One of the goals of this initiative is to increase the supply of pine resin. While it is a product few have heard much about, pine resin is, in fact, found in many different kinds of products, including in something you probably used today.
“Companies in 125 industries use pine resin. It’s in cosmetics, it’s a great emulsifier in making soft drinks, linking the flavor oil and water,” said Kevin Doyle Jones, co-founder of Neighborhood Economics and a supporter of Ejido Verde. “It’s also used in many adhesives; it makes ballpoint pen ink stick to paper, it holds the mix of fluids in a Fanta or Gatorade together, it connects the leather of your shoes with your soles.”

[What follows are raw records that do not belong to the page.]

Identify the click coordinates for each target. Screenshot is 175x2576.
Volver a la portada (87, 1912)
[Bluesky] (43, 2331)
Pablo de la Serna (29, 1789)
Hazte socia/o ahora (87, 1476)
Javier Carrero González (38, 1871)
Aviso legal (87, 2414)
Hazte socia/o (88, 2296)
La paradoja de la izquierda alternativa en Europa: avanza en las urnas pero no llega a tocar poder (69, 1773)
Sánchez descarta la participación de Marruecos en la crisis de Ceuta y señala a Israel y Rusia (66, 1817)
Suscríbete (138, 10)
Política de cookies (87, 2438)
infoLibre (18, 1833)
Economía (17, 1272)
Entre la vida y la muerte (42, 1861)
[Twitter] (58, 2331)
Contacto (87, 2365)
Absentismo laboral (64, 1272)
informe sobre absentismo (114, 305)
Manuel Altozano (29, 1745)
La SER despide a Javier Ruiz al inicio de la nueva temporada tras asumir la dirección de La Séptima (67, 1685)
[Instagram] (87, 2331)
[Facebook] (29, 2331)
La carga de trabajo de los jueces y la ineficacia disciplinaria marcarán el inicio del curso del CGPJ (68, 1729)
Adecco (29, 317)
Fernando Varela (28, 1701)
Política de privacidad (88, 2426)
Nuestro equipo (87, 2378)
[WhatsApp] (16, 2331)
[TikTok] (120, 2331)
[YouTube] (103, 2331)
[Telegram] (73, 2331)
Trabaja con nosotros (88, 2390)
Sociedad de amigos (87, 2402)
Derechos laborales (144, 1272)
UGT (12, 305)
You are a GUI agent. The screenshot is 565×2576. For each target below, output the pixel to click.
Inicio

With so many uses, it is no surprise that pine resin is no niche market, either – at $4.6 billion, it is the same size as the global cacao industry. And it is facing real pressures from environmental stress – land use changes mean there are less mature pine trees across the world, creating supply issues that are impacting the industry in Mexico, the fifth-largest producer of pine resin.
"The supply of pine resin [has] declined by 60 percent over the last 40 years, due to deforestation,” Jones said. This is what led to Fredo Arias-King, a Michoacán businessman in the pine resin refining business, to look into investing in indigenous communities as a way to maintain production, back in 2009.

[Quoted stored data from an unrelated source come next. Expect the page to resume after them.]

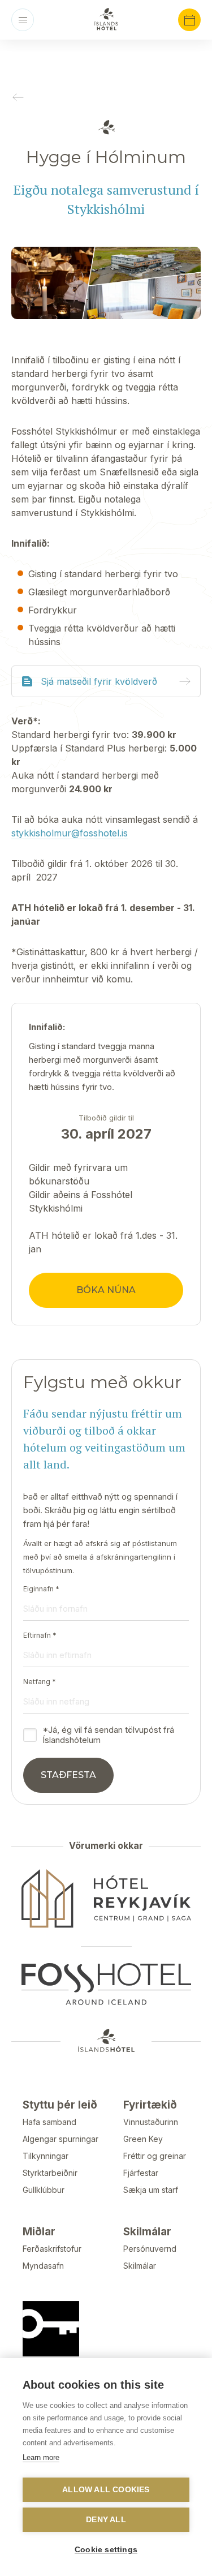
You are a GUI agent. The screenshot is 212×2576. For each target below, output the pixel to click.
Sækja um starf (150, 2190)
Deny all (106, 2519)
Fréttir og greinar (154, 2156)
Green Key (143, 2139)
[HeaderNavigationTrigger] (22, 19)
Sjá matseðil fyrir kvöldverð (99, 681)
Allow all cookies (105, 2489)
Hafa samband (49, 2122)
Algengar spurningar (60, 2139)
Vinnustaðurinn (150, 2122)
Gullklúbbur (43, 2190)
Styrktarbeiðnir (50, 2173)
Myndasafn (43, 2265)
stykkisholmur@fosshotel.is (69, 833)
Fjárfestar (140, 2173)
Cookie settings (106, 2549)
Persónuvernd (149, 2248)
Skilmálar (139, 2265)
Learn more (41, 2457)
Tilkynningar (45, 2156)
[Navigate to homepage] (106, 19)
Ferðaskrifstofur (52, 2248)
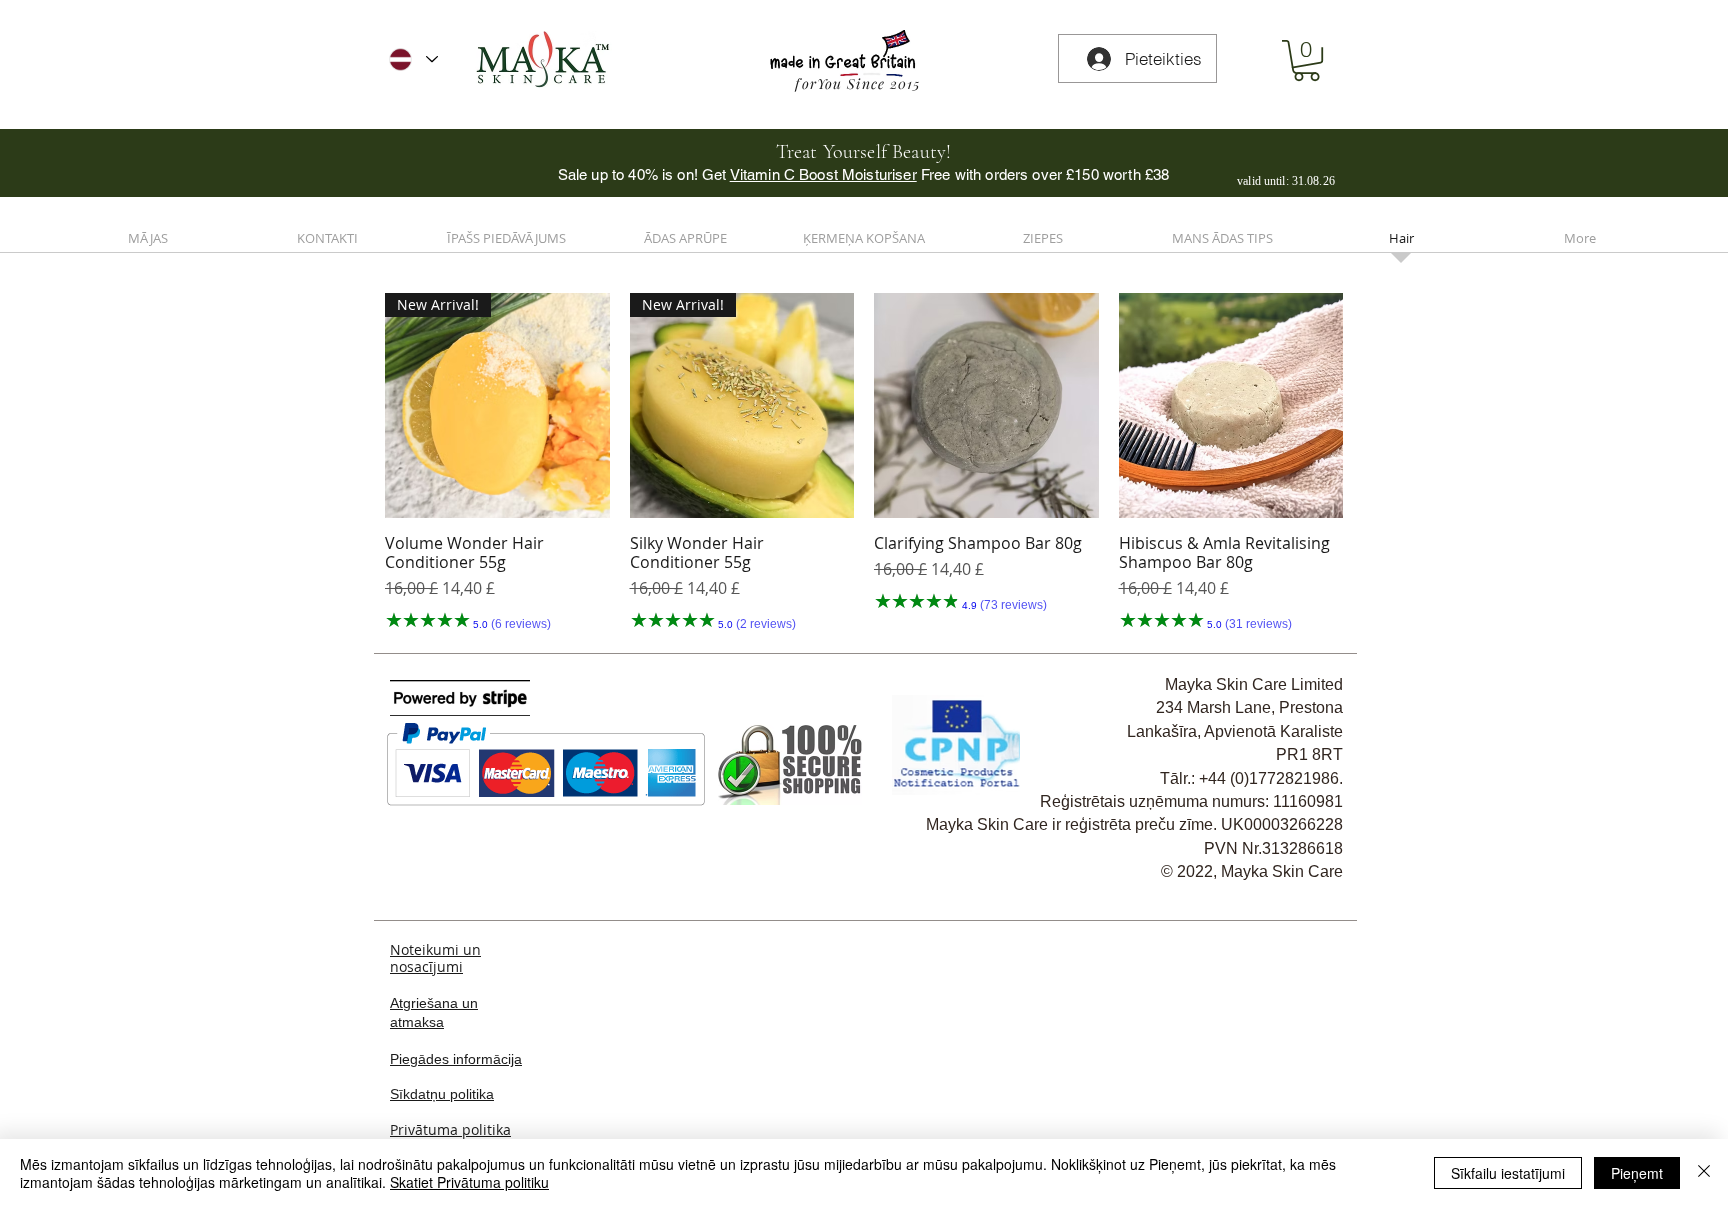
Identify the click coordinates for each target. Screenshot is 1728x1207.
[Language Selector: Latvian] (413, 59)
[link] (1306, 60)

This initial idea slowly turned into something far bigger. With the help of Shaun Paul — founder of EcoLogic Development Fund and Root Capital, and now interim CEO of Ejido Verde — what started as just buying pine resin from indigenous peoples turned into a new model for how to do business. The final agreement is not just going to ensure a more reliable supply of pine resin, but it might lead to a wholesale thinking about how equity is distributed along a supply chain.
The project is notable for how much of the total revenue goes to indigenous communities. In a normal supply chain, source producers can sometimes get just pennies on every dollar for which the commodity. Even fair trade only increases this to, on average, 15 percent — meaningful, but oftentimes not enough.
Ejido Verde is a dramatically different model that ensures most of the value goes to the community producing it.
“The communities [will receive] 95 percent of the revenue from selling its resin,” Jones said. “Ejido Verde gets its loans paid back with the five percent of the resin the communities will give them when the trees start producing in 10 years.”
It gets even better. “After 20 years, when the zero-interest loans for increasing production are paid off ... the communities get 100 percent of the revenue from the trees they grow on their land.” Ejido Verde will still receive a cut from pine resin processing to maintain its own sustainability over what is planned as a 30-year project that, if all goes to plan, would produce $1 billion in total for the Patamban people.
Ejido Verde is a win-win-win proposition. For resin refineries, it creates a sustainable source of raw materials. For the Patamban community, it will create 12,000 jobs that pay up to 5x more than existing opportunities. And for the environment, 24,000 hectares of reforested, protected land; clean water, and safe habitat for animal and bird species.
What Jones and others involved with Ejido Verde hope is that their model spurs innovations across other commodity supply chains, creating new models for ensuring more reliable supply, better economic opportunities for rural communities and meaningful environmental benefits.
As Jones pointed out: “This model can be replicated anywhere there is degraded but not eroded land, in places where the people earn their living from subsistence farming, and where there is good local community governance.”